L’Auditorium Parco della Musica di Roma, nell’ambito del Roma Jazz Festival, ha accolto il piano solo di Tigran Hamasyan. Il jazz è il luogo dell’incontro, uno spazio aperto e inclusivo. La forza di questa musica globale risiede anche nella sua capacità di accogliere le diverse culture. Non solo è consentito essere se stessi, ma è richiesto. In particolare, a partire dagli anni ‘80 si è sviluppata in Europa una tendenza che ha visto musicisti sperimentare il convergere della tradizione jazz con quelle delle musiche popolari e accademiche, del rock e del pop. Ne sono nati linguaggi fortemente personali e il giovane pianista Tigran Hamasyan ne è una delle prove più convincenti. Echi della sua identità armena emergono all’interno di uno stile rigoglioso e virtuosistico che guarda spesso alla spiritualità incantatoria delle melodie della musica sacra e profana della sua terra.
La gioia di un dito su una tastiera, l’emozione della sua gioia, l’essere poco appariscente.
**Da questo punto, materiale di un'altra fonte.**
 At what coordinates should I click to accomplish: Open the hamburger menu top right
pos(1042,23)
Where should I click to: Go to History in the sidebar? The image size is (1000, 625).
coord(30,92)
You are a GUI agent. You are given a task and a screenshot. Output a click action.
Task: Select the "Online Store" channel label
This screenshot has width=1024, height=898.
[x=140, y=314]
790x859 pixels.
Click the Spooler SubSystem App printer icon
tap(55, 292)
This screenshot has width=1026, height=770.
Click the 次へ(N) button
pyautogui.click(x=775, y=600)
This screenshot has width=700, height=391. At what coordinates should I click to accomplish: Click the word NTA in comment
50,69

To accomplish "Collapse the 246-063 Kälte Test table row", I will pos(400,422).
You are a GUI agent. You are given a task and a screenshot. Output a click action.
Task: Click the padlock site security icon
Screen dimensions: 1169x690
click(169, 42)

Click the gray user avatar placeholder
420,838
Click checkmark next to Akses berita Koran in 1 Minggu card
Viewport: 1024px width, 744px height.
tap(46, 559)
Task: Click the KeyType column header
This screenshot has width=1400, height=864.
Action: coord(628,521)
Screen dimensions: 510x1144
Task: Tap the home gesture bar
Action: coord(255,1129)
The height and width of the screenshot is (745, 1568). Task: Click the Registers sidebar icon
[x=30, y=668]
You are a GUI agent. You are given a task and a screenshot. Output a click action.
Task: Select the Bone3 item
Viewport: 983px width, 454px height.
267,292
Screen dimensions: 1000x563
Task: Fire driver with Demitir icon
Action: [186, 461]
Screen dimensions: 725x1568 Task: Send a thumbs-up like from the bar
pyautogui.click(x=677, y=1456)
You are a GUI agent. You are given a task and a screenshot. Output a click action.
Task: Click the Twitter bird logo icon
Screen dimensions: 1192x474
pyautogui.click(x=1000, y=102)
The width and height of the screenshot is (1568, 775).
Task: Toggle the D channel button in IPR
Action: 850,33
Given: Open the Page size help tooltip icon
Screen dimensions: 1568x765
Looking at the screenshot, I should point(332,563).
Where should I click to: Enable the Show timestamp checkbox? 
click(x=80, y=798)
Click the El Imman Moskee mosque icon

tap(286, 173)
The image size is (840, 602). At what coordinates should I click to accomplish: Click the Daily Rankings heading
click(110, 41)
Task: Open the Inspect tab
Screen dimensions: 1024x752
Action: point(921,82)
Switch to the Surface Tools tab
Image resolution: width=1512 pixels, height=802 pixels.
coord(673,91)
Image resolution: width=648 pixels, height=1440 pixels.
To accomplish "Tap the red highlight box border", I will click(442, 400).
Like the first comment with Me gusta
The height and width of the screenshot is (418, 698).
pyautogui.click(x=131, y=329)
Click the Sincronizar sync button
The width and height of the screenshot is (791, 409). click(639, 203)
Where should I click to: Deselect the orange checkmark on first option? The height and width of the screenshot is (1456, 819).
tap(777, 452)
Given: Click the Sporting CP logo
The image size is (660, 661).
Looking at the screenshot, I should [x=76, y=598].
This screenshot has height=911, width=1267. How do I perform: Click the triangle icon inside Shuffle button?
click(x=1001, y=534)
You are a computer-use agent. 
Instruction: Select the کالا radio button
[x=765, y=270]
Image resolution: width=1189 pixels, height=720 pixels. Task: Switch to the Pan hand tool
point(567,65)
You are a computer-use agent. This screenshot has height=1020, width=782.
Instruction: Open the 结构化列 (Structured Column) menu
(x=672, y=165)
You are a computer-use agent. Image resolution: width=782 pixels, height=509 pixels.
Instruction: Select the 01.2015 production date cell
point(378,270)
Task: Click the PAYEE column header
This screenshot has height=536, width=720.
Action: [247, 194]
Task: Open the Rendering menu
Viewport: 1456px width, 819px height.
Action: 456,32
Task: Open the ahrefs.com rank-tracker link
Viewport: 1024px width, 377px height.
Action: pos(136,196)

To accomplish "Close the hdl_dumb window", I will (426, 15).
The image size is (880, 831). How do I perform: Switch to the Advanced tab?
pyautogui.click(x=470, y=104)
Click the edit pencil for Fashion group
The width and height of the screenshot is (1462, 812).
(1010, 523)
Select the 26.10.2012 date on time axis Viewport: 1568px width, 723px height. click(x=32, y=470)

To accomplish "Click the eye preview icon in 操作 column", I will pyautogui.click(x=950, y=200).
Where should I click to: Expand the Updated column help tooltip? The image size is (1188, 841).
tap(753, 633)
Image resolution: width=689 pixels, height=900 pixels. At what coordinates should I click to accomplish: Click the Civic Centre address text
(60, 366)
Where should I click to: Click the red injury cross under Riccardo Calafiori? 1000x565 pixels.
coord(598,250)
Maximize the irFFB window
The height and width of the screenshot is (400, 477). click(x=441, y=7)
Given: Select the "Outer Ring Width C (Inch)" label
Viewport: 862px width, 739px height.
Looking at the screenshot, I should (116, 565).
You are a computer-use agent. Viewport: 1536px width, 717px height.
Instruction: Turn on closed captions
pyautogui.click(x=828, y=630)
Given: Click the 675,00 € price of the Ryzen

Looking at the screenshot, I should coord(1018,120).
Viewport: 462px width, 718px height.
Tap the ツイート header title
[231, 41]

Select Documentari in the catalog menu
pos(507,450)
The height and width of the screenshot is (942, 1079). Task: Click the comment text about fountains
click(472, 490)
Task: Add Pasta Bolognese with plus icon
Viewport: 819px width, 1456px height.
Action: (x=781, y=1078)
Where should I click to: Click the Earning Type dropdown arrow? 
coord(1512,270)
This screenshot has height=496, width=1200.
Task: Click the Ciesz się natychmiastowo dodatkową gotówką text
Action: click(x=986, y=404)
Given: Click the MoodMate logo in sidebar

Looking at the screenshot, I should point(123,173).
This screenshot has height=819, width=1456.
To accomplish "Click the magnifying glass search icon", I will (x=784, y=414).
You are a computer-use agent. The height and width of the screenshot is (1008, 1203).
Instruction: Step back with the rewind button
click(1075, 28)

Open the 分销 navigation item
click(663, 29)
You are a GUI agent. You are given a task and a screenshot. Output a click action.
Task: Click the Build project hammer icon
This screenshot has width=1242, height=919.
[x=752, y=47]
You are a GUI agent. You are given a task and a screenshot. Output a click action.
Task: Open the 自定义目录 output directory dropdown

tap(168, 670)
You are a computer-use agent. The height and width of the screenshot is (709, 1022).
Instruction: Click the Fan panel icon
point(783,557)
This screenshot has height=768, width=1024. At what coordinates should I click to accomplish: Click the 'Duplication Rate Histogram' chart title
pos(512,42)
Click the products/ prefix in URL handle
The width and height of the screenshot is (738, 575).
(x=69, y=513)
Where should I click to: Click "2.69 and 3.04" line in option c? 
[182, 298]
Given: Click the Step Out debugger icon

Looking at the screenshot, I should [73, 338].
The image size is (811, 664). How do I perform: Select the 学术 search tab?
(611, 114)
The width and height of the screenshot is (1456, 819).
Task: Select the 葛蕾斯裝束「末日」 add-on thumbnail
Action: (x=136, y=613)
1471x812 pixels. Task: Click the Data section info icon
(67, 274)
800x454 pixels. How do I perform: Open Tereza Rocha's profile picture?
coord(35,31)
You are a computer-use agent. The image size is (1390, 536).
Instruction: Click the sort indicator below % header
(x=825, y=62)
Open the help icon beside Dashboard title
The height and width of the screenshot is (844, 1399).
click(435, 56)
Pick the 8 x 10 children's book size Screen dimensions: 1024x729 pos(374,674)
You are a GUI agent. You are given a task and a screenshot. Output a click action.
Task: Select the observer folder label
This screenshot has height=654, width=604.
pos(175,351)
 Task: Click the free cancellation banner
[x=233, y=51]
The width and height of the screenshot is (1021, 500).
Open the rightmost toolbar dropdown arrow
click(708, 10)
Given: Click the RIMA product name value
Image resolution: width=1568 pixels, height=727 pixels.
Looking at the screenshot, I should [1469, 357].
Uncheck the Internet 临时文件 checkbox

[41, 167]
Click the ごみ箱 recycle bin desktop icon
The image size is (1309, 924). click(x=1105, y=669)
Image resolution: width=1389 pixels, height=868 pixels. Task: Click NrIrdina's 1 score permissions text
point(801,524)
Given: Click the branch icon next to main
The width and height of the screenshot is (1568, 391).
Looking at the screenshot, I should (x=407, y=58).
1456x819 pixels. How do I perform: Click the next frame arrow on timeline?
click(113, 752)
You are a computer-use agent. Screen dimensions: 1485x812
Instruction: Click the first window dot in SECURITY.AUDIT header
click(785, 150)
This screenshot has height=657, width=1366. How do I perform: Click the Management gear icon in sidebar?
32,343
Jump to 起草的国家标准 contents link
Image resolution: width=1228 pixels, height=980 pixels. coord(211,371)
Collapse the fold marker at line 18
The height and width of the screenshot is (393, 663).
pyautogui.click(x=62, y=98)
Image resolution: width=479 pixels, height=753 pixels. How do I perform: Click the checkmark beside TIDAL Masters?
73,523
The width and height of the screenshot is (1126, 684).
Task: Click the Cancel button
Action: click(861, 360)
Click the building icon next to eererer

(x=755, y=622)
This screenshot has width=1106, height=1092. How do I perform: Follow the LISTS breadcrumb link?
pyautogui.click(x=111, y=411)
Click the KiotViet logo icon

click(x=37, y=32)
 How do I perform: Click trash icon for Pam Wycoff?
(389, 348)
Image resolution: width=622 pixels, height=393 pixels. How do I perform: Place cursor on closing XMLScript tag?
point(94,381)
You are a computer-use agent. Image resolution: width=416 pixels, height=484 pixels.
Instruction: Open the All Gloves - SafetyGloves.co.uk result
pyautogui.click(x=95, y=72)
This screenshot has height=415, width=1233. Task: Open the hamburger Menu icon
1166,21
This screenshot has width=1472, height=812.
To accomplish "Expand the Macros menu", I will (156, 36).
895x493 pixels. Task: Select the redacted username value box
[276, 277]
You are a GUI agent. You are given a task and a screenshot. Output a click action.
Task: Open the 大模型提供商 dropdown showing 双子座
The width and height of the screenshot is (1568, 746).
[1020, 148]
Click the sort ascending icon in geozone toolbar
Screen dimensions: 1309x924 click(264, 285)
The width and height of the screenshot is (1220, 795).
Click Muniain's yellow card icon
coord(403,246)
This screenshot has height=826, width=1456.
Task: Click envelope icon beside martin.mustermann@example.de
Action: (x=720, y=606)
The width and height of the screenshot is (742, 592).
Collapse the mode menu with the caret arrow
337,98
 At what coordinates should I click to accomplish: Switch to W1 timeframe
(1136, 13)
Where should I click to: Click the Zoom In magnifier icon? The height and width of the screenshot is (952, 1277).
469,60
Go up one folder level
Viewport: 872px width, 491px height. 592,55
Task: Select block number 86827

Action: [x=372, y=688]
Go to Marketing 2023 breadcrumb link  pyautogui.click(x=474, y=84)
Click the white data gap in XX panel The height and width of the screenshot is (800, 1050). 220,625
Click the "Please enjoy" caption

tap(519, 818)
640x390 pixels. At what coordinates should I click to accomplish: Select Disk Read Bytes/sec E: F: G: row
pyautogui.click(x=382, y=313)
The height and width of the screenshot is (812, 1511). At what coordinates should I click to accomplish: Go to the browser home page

Intimo, mistico e furibondo, mai placato dalle voglie dello spettatore. Un’arte, la sua che si basa su delle tonalità basse, cupe ma che danno un gran senso di speranza. L’ impressione che si ha assistendo al concerto di Tigran è quasi come una forma di dialogo che l’artista ha con se stesso. La sua musica parla diretta al cuore di chi assiste. La forza di un amore, la bellezza di un sorriso, lo stringersi di una mano. Un senso di appartenenza che ti prende e ti riempie l’anima.
Davvero complimenti a questo talento vero. Unico e inimitabile.